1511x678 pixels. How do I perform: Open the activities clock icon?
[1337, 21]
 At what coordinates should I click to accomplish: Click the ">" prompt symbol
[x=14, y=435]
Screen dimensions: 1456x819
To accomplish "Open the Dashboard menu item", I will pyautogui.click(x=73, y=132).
* * *
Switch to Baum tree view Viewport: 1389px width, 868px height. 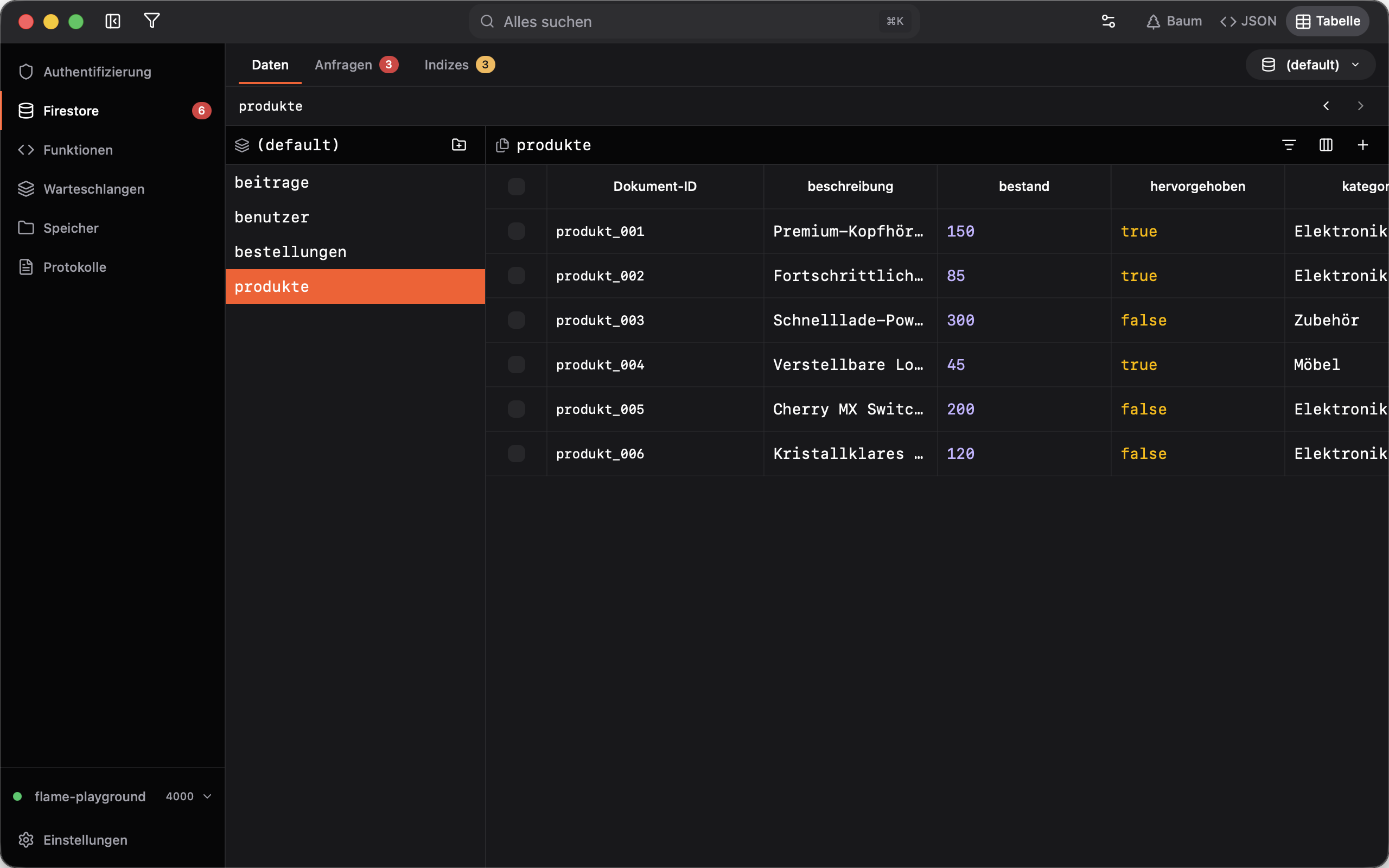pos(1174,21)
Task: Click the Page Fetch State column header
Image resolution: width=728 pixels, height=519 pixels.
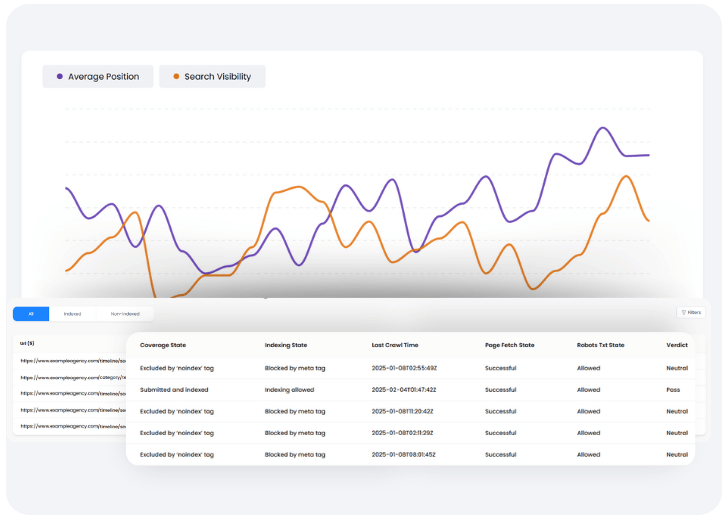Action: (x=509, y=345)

DESCRIPTION OF THE TASK >> Quote the listing above, but only from the line that shows "1511x678 pixels. How" through the line that shows "Screen dimensions: 1456x819".

SOLUTION FOR THIS EXERCISE >>
1511x678 pixels. How do I perform: Open the activities clock icon?
[1337, 21]
 At what coordinates should I click to accomplish: Click the ">" prompt symbol
[x=14, y=435]
Screen dimensions: 1456x819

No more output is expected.